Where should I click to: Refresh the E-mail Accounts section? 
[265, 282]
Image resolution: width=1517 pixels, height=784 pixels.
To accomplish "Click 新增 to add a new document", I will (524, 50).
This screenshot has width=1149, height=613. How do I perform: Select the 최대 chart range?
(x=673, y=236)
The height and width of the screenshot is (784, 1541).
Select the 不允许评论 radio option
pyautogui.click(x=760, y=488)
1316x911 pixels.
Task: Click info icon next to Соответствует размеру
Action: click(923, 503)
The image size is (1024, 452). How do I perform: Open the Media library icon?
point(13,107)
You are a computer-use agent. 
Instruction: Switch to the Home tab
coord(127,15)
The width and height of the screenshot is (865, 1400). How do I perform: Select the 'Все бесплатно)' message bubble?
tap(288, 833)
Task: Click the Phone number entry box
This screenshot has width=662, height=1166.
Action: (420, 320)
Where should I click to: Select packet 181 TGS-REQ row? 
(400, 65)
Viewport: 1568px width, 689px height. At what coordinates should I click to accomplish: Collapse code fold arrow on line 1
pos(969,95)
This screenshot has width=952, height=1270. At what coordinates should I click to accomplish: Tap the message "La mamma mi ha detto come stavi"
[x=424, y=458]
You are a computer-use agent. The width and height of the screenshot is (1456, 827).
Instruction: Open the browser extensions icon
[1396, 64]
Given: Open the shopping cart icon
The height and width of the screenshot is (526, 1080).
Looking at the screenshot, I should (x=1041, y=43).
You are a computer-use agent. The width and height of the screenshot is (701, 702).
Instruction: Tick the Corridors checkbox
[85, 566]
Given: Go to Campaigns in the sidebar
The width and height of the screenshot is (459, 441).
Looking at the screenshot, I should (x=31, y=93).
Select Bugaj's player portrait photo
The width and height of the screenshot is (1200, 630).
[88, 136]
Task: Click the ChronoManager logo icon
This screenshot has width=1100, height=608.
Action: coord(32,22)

- - -

**The problem**:
From the lines above, copy those that contain the word "computer".

**Answer to this problem**:
You are a computer-use agent. 
You are a computer-use agent. The width and height of the screenshot is (1456, 827).
You are a computer-use agent. The width and height of the screenshot is (701, 702).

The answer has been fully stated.